Records from a collection
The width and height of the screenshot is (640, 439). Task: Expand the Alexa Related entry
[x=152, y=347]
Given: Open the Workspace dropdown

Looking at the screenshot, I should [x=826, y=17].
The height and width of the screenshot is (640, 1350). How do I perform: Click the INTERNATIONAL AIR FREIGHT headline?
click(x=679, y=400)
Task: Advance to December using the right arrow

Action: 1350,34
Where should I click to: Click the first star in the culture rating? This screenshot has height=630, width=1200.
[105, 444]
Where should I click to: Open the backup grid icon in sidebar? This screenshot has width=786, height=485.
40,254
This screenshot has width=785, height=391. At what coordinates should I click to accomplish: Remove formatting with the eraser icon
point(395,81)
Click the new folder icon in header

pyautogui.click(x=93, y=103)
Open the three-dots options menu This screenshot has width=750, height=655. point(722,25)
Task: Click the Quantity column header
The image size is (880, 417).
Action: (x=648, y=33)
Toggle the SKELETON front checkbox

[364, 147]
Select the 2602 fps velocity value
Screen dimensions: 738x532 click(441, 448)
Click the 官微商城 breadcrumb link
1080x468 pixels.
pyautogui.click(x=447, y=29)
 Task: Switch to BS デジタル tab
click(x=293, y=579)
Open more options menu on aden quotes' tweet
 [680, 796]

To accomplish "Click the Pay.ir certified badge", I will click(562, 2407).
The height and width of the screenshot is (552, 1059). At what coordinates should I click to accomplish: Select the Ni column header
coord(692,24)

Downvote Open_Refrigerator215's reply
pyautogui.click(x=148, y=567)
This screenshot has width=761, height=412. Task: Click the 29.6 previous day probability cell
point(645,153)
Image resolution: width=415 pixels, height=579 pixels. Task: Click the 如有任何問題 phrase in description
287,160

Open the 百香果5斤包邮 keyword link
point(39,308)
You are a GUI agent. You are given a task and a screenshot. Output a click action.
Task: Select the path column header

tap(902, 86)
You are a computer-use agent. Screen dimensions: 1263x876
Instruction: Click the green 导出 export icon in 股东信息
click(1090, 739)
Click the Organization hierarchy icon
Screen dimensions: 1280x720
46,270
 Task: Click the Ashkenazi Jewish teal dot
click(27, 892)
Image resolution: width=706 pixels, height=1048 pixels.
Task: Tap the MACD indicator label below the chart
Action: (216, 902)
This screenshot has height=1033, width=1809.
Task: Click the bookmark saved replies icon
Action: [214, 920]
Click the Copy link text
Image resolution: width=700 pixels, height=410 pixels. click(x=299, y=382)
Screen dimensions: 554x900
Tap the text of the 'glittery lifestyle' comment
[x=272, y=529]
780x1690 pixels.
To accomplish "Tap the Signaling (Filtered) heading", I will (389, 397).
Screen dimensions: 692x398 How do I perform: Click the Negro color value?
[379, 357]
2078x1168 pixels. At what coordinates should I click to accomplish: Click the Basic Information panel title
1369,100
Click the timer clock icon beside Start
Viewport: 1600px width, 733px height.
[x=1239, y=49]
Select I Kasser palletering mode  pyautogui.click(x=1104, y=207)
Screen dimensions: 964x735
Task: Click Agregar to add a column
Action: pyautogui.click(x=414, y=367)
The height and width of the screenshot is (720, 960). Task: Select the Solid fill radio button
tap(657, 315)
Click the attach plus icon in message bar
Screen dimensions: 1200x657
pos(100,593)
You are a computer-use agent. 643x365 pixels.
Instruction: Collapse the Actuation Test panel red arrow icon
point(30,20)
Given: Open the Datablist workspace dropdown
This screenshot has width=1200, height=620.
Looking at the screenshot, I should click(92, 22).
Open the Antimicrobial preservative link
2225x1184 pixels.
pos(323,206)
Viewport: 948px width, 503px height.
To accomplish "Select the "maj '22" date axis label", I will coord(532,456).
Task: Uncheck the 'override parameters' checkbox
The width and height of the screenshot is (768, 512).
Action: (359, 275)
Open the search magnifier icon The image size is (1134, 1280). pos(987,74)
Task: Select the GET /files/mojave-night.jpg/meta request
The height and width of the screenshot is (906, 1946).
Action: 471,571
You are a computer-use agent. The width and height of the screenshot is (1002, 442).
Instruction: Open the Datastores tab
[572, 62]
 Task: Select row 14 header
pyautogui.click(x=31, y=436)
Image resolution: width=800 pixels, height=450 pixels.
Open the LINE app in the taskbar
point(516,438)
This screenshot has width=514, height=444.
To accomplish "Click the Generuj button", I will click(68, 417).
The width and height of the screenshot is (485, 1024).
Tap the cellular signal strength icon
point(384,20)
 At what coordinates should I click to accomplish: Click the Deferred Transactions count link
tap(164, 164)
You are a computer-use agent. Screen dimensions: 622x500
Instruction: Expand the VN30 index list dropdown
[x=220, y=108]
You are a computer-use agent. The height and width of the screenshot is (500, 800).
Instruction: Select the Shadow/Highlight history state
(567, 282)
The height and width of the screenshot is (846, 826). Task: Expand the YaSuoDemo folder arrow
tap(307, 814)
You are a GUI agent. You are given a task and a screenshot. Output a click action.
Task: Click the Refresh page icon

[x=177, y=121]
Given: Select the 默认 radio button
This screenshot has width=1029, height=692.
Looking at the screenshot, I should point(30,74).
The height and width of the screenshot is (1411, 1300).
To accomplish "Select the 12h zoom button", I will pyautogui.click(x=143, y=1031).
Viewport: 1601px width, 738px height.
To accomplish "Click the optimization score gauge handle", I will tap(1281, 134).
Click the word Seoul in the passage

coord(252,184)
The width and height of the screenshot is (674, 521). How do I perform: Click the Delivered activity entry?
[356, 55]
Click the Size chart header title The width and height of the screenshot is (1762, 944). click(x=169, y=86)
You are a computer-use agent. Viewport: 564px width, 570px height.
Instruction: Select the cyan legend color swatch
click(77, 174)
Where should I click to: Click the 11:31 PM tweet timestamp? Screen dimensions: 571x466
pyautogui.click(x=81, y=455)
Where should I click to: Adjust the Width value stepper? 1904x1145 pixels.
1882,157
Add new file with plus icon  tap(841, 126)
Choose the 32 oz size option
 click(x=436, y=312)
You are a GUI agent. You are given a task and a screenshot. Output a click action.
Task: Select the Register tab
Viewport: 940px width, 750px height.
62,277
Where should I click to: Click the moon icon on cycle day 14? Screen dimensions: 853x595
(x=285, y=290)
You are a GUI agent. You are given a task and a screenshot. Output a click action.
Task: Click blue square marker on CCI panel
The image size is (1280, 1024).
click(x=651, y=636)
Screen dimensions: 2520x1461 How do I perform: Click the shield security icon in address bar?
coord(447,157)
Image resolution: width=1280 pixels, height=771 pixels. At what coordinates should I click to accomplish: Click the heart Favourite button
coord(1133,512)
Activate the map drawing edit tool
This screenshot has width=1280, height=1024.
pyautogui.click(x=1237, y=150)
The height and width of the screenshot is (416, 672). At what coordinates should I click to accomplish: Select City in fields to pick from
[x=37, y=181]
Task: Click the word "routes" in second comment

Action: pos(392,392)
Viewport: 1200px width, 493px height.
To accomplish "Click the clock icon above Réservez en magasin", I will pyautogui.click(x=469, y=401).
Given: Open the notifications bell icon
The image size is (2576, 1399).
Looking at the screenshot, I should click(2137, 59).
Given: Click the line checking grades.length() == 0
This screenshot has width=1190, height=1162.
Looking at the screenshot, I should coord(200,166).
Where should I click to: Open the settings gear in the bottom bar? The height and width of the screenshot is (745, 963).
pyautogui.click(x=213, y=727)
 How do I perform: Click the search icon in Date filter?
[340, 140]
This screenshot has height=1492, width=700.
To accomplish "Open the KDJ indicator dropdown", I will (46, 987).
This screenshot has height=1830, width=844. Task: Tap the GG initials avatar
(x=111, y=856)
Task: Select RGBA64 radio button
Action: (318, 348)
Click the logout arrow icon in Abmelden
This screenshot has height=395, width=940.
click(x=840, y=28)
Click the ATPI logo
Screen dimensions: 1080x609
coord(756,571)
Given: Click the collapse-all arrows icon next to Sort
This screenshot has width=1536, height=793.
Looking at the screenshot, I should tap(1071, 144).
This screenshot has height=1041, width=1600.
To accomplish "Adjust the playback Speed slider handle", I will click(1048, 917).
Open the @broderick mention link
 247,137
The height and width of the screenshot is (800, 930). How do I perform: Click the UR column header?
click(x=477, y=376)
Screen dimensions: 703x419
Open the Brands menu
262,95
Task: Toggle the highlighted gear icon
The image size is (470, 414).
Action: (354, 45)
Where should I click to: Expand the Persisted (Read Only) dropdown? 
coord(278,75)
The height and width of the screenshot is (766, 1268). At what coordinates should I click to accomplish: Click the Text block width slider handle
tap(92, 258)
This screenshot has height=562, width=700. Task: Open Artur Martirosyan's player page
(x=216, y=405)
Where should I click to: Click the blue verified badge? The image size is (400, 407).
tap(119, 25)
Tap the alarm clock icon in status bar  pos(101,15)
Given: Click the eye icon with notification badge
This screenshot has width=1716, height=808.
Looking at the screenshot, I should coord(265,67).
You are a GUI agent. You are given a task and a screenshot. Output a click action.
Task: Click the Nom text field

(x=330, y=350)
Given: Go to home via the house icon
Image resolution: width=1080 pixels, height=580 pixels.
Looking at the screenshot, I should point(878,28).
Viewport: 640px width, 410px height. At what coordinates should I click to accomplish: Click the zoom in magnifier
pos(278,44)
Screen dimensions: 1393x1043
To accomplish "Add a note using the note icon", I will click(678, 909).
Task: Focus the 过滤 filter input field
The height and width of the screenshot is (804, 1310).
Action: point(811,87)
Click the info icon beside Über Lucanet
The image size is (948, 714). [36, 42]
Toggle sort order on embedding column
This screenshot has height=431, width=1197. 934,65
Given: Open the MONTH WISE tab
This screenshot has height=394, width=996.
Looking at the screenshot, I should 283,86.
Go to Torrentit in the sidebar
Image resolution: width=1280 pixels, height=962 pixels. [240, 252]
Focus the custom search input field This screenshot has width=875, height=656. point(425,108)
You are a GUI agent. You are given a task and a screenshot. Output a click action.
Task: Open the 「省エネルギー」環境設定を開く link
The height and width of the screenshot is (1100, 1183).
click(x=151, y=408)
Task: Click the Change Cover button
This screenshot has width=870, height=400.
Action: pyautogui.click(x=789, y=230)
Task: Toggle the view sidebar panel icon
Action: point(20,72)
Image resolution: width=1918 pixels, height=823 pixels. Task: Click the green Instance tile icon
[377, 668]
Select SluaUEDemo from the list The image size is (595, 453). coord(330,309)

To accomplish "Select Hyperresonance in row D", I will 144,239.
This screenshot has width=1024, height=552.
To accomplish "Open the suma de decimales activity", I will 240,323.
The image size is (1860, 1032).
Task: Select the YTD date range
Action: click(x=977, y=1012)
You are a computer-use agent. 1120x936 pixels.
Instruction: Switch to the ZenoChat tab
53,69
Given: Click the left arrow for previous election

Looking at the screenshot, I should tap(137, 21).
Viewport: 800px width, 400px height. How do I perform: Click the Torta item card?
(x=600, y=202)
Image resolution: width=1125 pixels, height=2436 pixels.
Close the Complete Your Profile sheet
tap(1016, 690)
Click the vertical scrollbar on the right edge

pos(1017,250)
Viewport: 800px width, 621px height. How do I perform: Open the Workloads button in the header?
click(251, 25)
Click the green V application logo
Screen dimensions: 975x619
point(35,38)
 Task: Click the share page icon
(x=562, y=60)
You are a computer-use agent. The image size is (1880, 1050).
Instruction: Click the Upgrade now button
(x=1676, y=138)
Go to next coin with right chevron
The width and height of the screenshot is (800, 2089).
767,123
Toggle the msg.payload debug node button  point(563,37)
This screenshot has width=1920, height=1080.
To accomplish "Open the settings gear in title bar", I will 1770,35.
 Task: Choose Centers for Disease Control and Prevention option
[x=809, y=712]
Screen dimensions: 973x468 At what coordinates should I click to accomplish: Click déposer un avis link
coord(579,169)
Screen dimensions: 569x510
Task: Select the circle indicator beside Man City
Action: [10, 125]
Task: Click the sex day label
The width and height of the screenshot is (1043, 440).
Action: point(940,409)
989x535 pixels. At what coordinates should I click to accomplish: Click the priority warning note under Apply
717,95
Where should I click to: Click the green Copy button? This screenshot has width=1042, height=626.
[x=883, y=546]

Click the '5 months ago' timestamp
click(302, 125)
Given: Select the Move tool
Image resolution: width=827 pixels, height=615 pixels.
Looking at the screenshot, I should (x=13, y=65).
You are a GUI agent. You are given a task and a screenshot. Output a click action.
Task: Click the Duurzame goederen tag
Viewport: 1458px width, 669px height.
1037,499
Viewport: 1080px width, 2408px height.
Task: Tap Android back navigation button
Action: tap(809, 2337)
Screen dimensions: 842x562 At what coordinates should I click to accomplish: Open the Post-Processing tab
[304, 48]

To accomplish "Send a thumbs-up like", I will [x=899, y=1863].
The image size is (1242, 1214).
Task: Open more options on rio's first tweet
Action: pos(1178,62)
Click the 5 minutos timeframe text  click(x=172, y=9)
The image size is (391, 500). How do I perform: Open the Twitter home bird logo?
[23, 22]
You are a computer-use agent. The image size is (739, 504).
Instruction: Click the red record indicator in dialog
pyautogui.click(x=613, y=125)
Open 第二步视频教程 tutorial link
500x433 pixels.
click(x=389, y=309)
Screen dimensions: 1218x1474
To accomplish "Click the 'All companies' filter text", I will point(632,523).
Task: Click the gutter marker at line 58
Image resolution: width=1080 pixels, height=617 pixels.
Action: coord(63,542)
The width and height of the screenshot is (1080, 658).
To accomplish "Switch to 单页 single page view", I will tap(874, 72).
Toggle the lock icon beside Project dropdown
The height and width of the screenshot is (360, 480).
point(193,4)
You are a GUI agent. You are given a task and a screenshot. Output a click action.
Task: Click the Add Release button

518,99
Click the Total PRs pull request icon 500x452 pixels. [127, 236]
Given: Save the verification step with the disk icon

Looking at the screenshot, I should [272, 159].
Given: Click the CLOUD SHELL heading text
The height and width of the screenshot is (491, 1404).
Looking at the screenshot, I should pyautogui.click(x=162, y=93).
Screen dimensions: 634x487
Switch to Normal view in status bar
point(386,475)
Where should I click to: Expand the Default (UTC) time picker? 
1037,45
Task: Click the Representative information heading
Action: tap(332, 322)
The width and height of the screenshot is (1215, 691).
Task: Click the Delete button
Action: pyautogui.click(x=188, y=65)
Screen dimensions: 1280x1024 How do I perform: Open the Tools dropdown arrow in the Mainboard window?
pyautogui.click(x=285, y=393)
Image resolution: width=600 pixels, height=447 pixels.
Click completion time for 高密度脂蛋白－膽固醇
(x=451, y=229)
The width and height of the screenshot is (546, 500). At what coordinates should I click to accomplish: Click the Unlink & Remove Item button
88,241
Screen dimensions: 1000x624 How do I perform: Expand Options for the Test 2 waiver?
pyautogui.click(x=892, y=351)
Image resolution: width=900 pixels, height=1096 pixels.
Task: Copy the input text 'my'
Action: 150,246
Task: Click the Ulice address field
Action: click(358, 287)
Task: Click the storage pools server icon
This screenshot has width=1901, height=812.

**Brief:** What you give back should be exactly the lines of the entries above from the one containing "Click the Total" to the end, and nothing more.

**Task solution:**
Click the Total PRs pull request icon 500x452 pixels. [127, 236]
Given: Save the verification step with the disk icon

Looking at the screenshot, I should [272, 159].
Given: Click the CLOUD SHELL heading text
The height and width of the screenshot is (491, 1404).
Looking at the screenshot, I should pyautogui.click(x=162, y=93).
Screen dimensions: 634x487
Switch to Normal view in status bar
point(386,475)
Where should I click to: Expand the Default (UTC) time picker? 
1037,45
Task: Click the Representative information heading
Action: tap(332, 322)
The width and height of the screenshot is (1215, 691).
Task: Click the Delete button
Action: pyautogui.click(x=188, y=65)
Screen dimensions: 1280x1024 How do I perform: Open the Tools dropdown arrow in the Mainboard window?
pyautogui.click(x=285, y=393)
Image resolution: width=600 pixels, height=447 pixels.
Click completion time for 高密度脂蛋白－膽固醇
(x=451, y=229)
The width and height of the screenshot is (546, 500). At what coordinates should I click to accomplish: Click the Unlink & Remove Item button
88,241
Screen dimensions: 1000x624 How do I perform: Expand Options for the Test 2 waiver?
pyautogui.click(x=892, y=351)
Image resolution: width=900 pixels, height=1096 pixels.
Task: Copy the input text 'my'
Action: 150,246
Task: Click the Ulice address field
Action: click(358, 287)
Task: Click the storage pools server icon
This screenshot has width=1901, height=812.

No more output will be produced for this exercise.